The passive network is a 2-way xover between mid and bass as every traditional 3-way has.You'll find a lot of help doing it either here or diyaudio and you can also play with Vituixcad designing it.
Amps are more that ok,and these scanspeak drivers are really nice.
I am very grateful you suggested this bass bin idea - it is exactly what I want to do now.

Would you recommend I start a new thread on ASR's DIY section for some specific advice from users?
 
I am very grateful you suggested this bass bin idea - it is exactly what I want to do now.
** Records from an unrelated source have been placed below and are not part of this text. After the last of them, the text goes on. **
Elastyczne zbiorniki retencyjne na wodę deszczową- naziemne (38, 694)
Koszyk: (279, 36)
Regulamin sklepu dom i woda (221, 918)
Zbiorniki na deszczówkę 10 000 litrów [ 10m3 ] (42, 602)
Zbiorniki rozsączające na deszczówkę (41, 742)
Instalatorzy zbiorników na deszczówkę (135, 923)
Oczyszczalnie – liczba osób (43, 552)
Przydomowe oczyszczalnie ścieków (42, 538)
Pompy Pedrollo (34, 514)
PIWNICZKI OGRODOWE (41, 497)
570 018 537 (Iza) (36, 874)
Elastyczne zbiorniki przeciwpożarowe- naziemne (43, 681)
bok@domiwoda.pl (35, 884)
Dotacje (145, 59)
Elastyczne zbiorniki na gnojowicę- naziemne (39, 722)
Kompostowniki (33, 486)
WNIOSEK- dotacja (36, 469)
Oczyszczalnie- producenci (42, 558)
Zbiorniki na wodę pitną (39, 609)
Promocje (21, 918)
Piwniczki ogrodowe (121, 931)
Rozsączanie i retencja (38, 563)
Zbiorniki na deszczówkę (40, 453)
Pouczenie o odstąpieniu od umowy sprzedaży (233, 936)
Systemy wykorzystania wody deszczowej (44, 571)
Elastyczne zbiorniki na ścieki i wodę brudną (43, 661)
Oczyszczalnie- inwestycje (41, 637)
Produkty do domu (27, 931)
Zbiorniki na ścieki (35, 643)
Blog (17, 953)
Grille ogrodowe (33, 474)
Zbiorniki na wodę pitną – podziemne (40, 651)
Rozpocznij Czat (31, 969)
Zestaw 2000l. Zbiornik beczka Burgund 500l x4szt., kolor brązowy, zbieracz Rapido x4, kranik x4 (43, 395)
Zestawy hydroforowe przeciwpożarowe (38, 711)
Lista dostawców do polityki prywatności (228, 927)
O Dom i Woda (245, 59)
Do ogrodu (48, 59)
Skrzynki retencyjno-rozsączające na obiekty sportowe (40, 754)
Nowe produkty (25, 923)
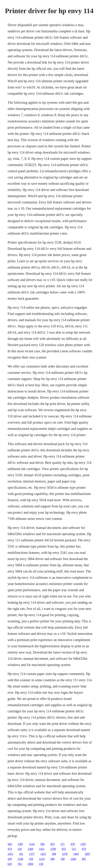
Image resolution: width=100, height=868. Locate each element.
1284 (73, 859)
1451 (10, 854)
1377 (32, 854)
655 (64, 849)
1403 (76, 854)
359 (31, 859)
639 (10, 864)
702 (20, 864)
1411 (42, 849)
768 (63, 859)
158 (41, 864)
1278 (65, 854)
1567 (83, 844)
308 (54, 854)
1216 (32, 844)
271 (63, 844)
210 (20, 849)
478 (72, 844)
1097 (87, 854)
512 (74, 849)
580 (53, 859)
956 (42, 844)
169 (10, 859)
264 (10, 844)
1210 (42, 859)
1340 (20, 859)
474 (10, 849)
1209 (30, 849)
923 (53, 844)
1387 (20, 844)
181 (21, 854)
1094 (30, 864)
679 (84, 849)
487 (84, 859)
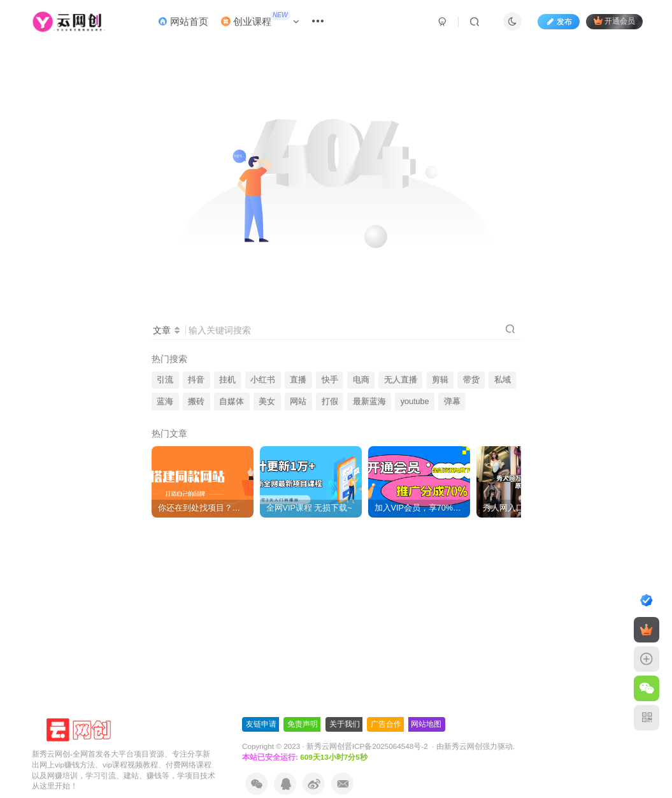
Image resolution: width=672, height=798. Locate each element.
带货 (471, 380)
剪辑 (440, 380)
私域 (503, 380)
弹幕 (452, 402)
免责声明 (303, 724)
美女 (267, 402)
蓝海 (165, 402)
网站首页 (183, 21)
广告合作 (386, 724)
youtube (415, 402)
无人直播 (401, 380)
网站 (298, 402)
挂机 (227, 380)
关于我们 (345, 724)
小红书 (262, 380)
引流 (165, 380)
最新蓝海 (369, 402)
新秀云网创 (463, 746)
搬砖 (196, 402)
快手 (330, 380)
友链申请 (261, 724)
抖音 (196, 380)
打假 (330, 402)
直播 (298, 380)
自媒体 (231, 402)
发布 (559, 22)
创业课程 (260, 18)
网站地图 (426, 724)
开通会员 (614, 20)
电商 (361, 380)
Would you recommend I start a new thread on ASR's DIY section for some specific advice from users?
More than recommend,along with a similar one on diyaudio.
This scanspeak drivers are highly regarded and I think you'll find a lot of feedback about them.
 
Philharmonic BMR speakers are going to sound quite different owing to their wider dispersion than March Audio speakers, just to think about if you switch to a different type of speaker
 
That was an easy question!

1. If you like the sound of your Sointuva's there is no reason to change them.
2. Subwoofers are ALWAYS better than a speaker that extends down to 20Hz. The reason is that you can position subs where they are most advantageous for the bass, and you position speakers where they are most advantageous for imaging.

However, there are reasons to get a big speaker that extends down low. (1) you don't have space or budget for a sub, and (2) integrating a sub into a system is not easy. It requires measurements, an understanding of room acoustics, and preferably DSP. As Amir says, "subs are for advanced users". I have to agree.